### WORK ORDER
In the entries below, how many lines contain the word "click"? State the number and nothing more.
▼
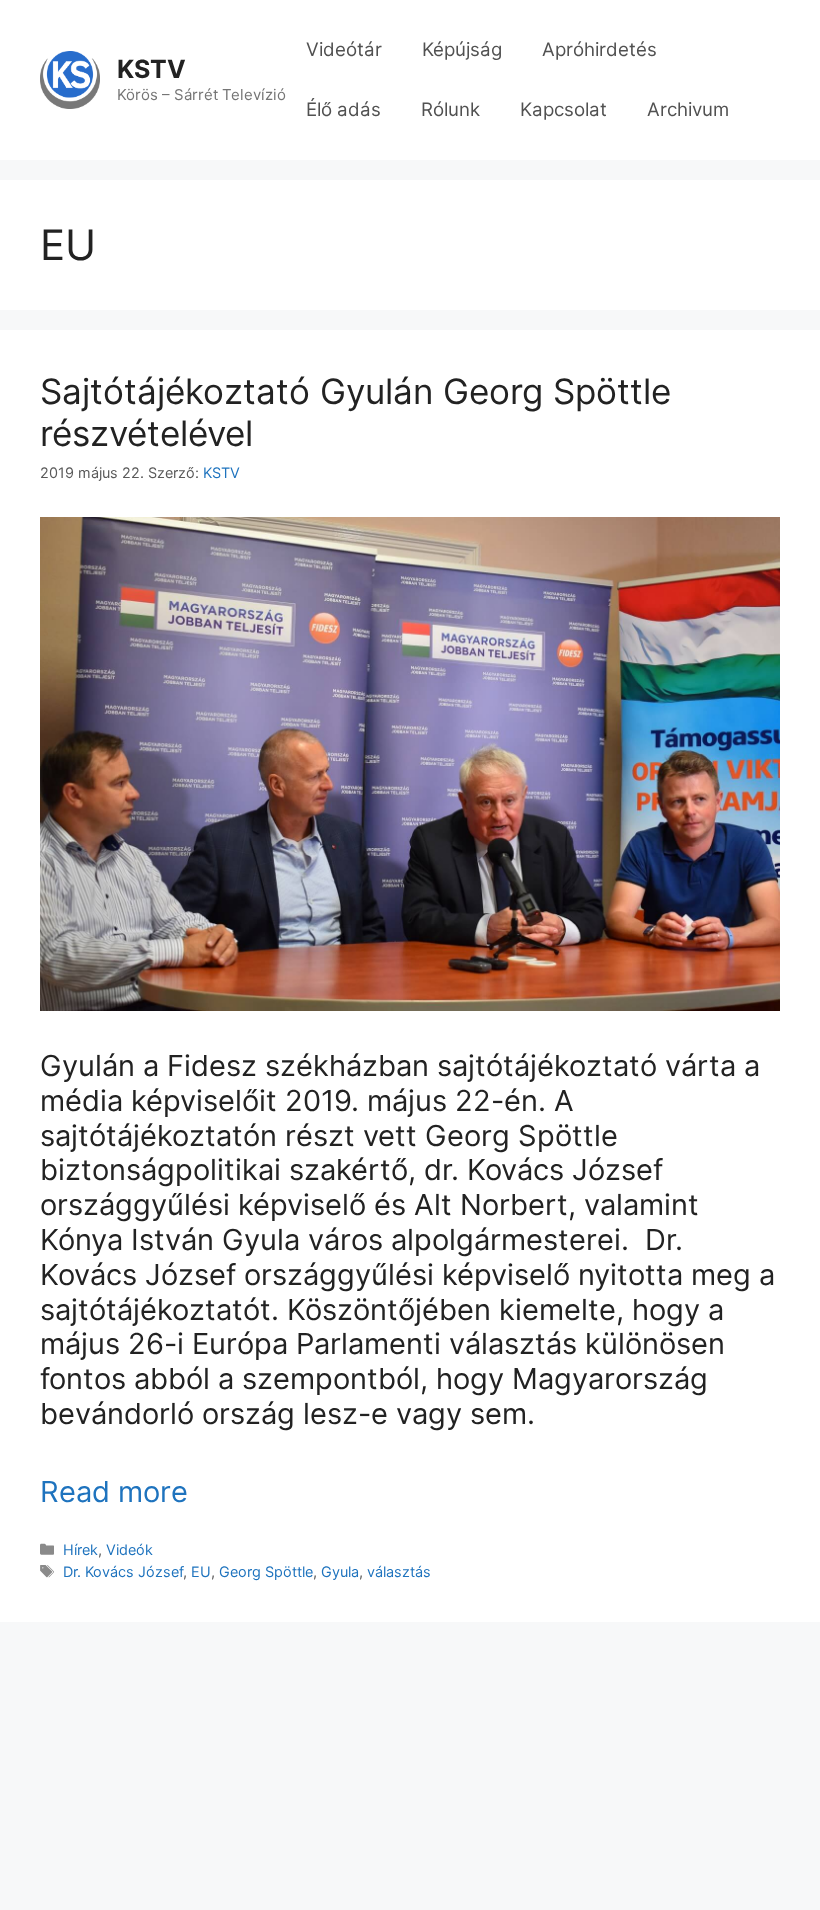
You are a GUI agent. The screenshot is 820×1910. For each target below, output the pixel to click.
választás (399, 1571)
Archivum (688, 109)
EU (201, 1571)
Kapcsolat (563, 109)
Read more (114, 1491)
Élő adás (343, 109)
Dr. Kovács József (123, 1571)
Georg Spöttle (266, 1571)
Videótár (344, 49)
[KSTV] (70, 79)
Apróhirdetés (599, 49)
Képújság (462, 49)
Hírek (80, 1549)
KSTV (151, 69)
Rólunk (450, 109)
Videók (129, 1549)
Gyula (340, 1571)
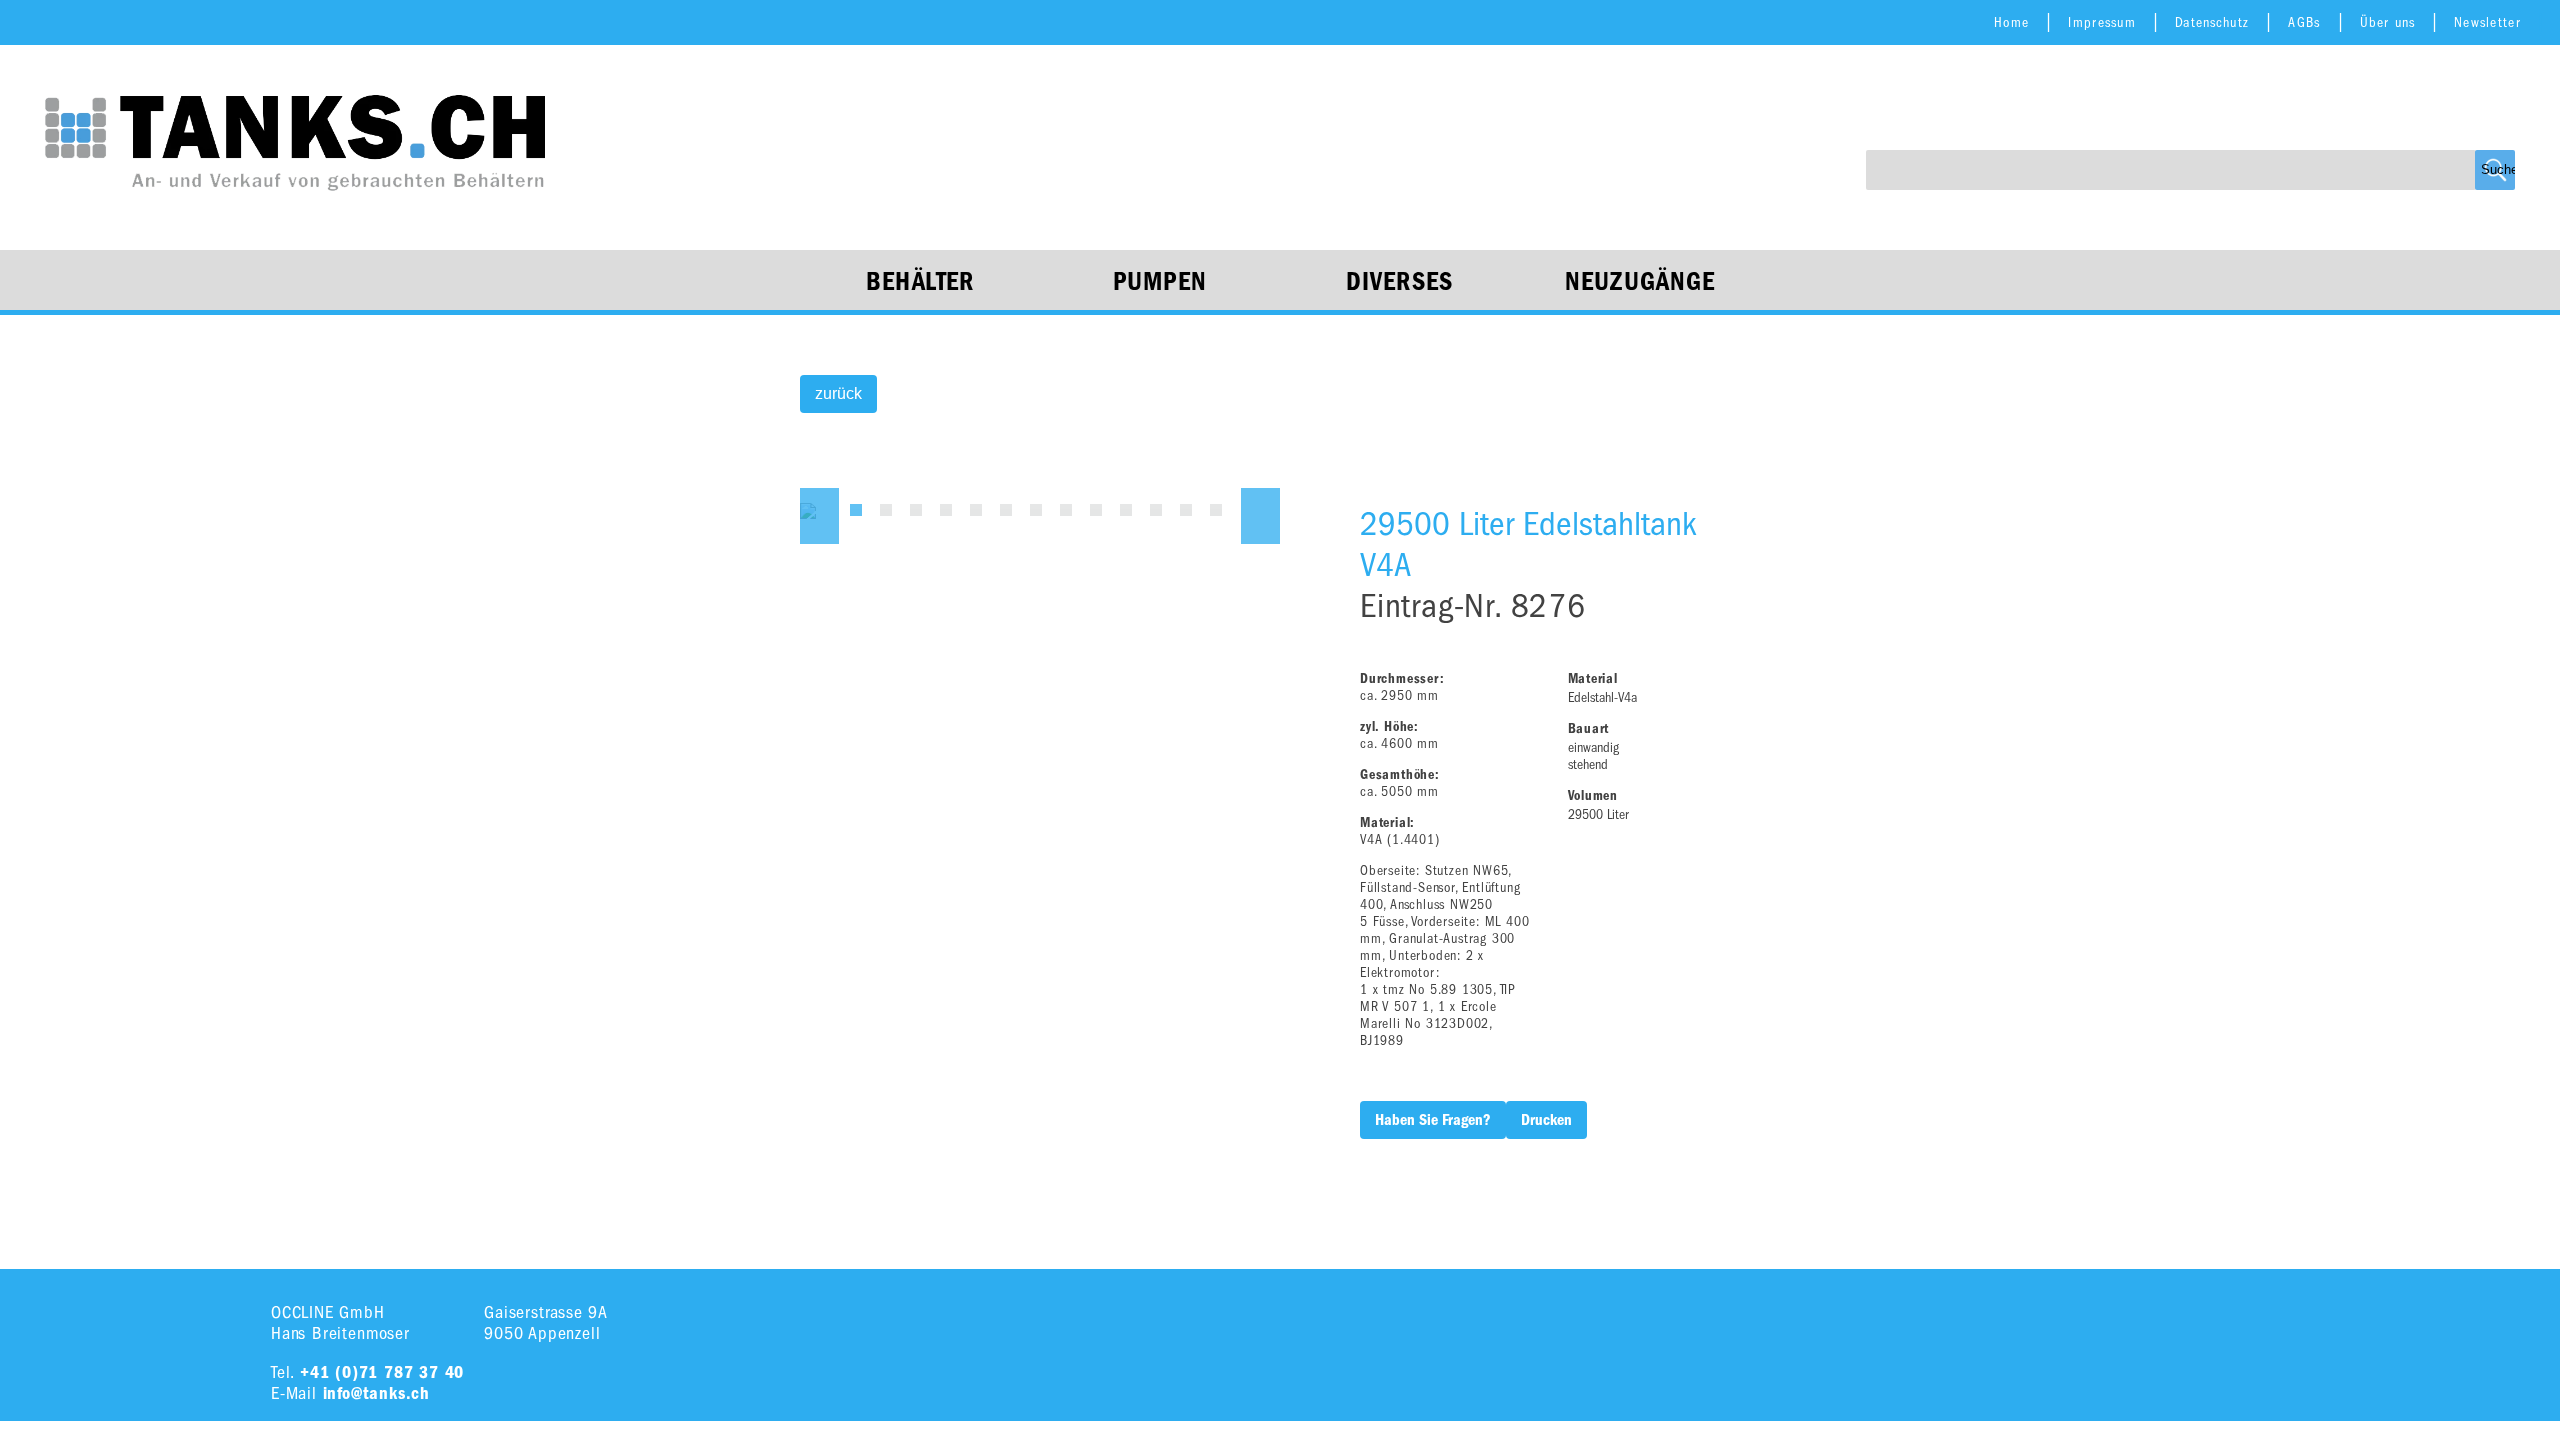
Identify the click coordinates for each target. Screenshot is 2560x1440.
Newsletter (2487, 22)
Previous (819, 516)
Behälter (920, 282)
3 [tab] (916, 510)
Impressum (2102, 22)
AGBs (2304, 22)
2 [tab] (886, 510)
▲
### ANSWER AREA
2